> [The problem]: Transcribe the entries that follow exactly as they appear, minus pictures.

> [Information given]:
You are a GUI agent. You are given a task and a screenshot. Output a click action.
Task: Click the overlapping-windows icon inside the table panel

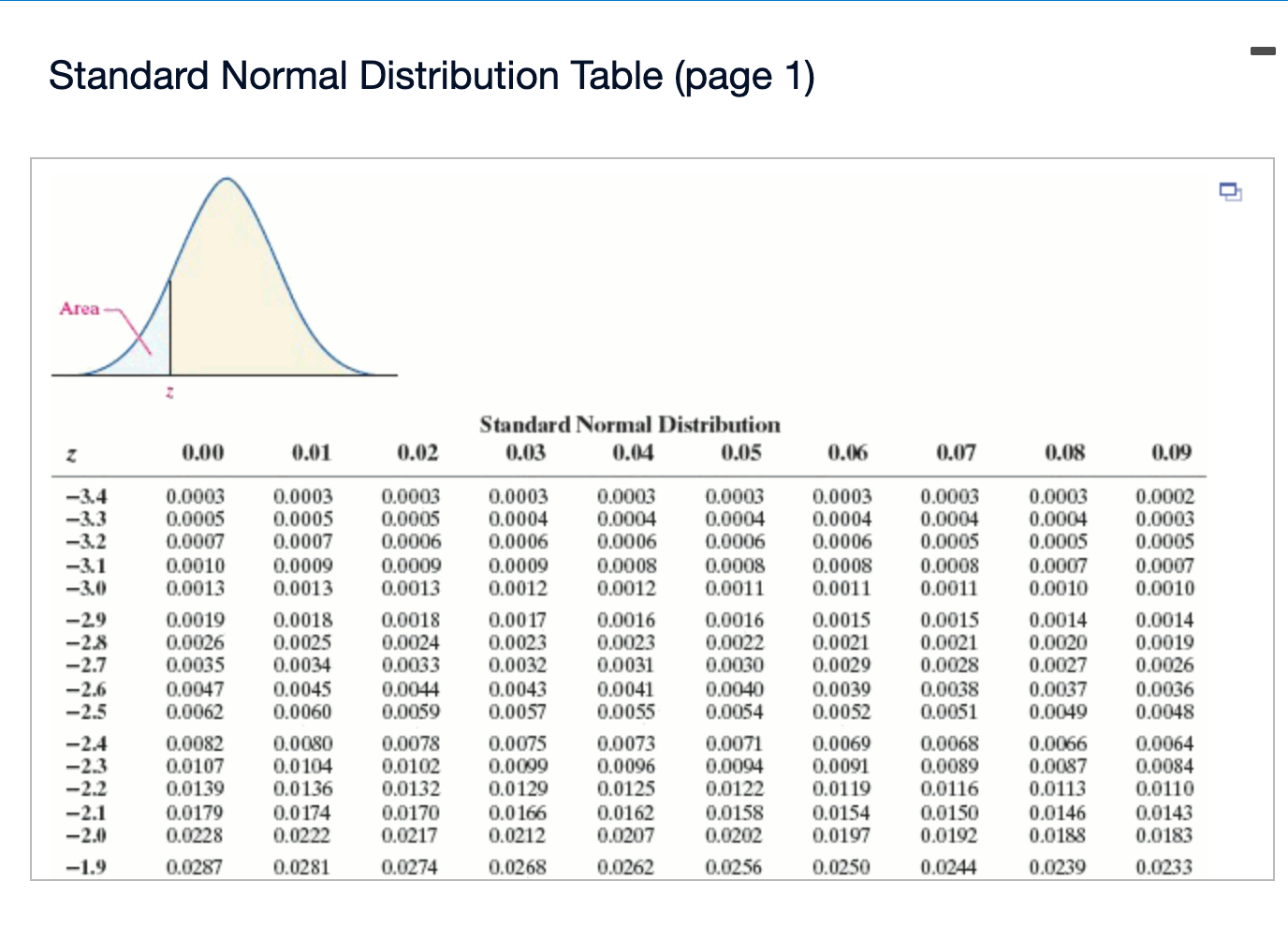[x=1230, y=192]
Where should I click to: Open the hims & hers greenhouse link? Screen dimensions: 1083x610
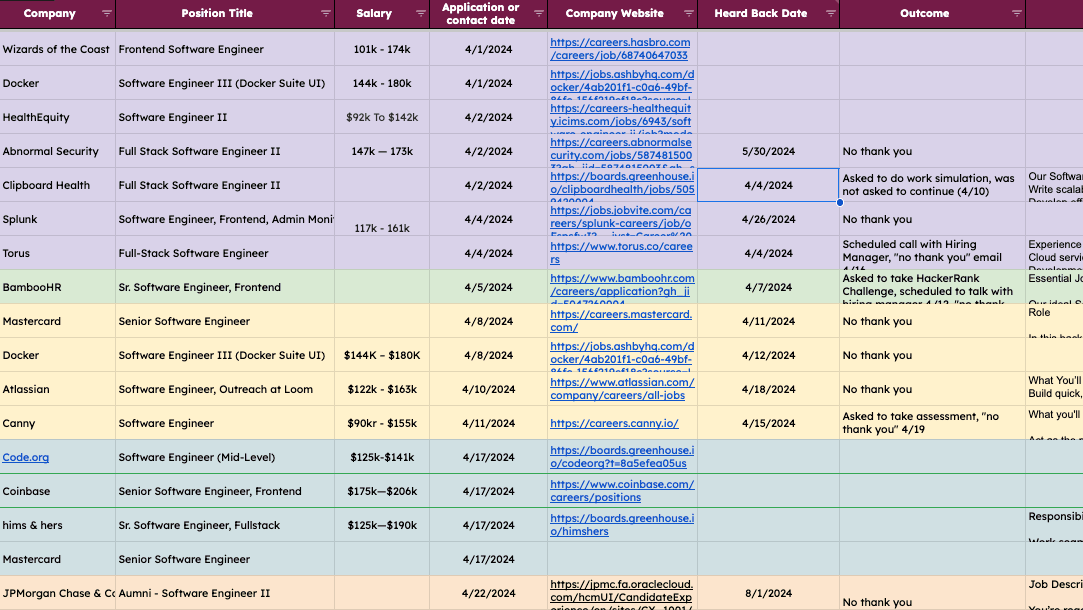coord(621,518)
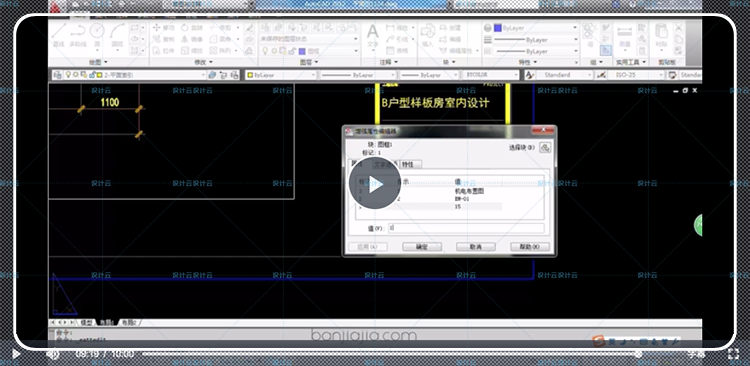Open the unsaved layer state dropdown
750x366 pixels.
coord(309,39)
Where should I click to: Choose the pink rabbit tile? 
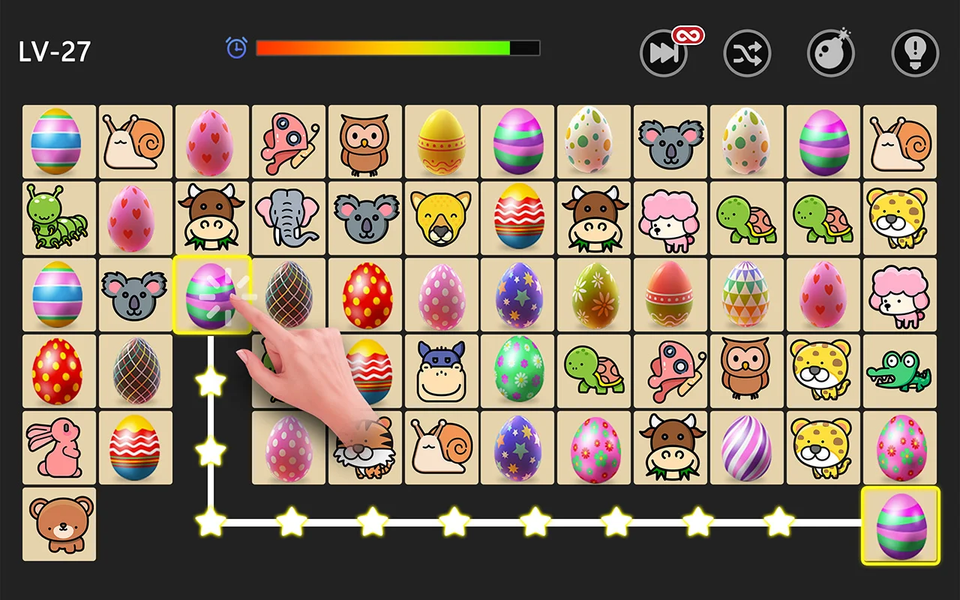point(59,448)
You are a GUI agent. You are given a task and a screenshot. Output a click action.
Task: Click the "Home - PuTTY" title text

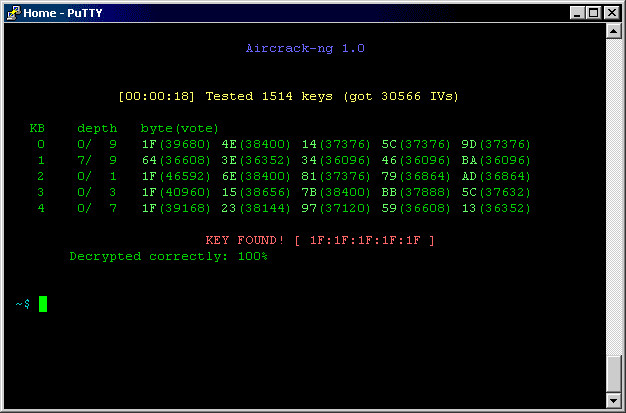pyautogui.click(x=55, y=12)
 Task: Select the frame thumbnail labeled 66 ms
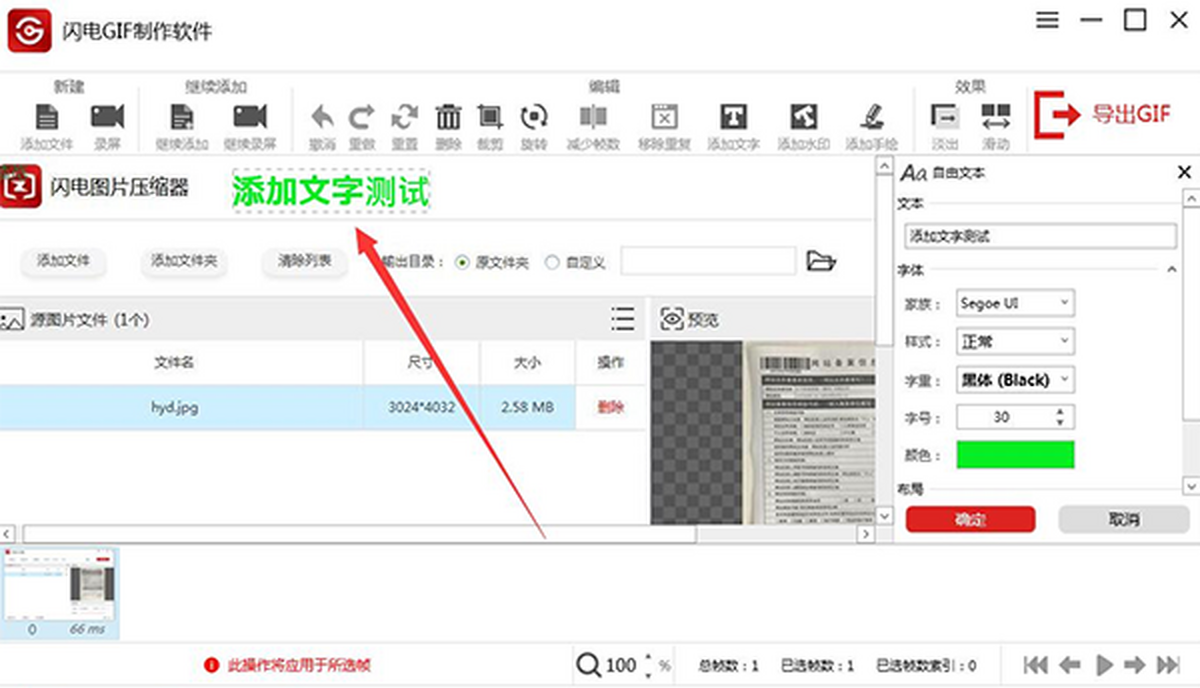[x=60, y=592]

> [Your solution]:
You are a GUI agent. You are given a task and a screenshot. Output a click action.
Task: Click the overlapping-windows icon inside the table panel

[x=1230, y=192]
Where should I click to: Open the hims & hers greenhouse link? Screen dimensions: 1083x610
coord(621,518)
Open the unsaved layer state dropdown
750x366 pixels.
coord(309,39)
Where should I click to: Choose the pink rabbit tile? 
point(59,448)
You are a GUI agent. You are given a task and a screenshot. Output a click action.
Task: Click the "Home - PuTTY" title text

pyautogui.click(x=55, y=12)
 Task: Select the frame thumbnail labeled 66 ms
[x=60, y=592]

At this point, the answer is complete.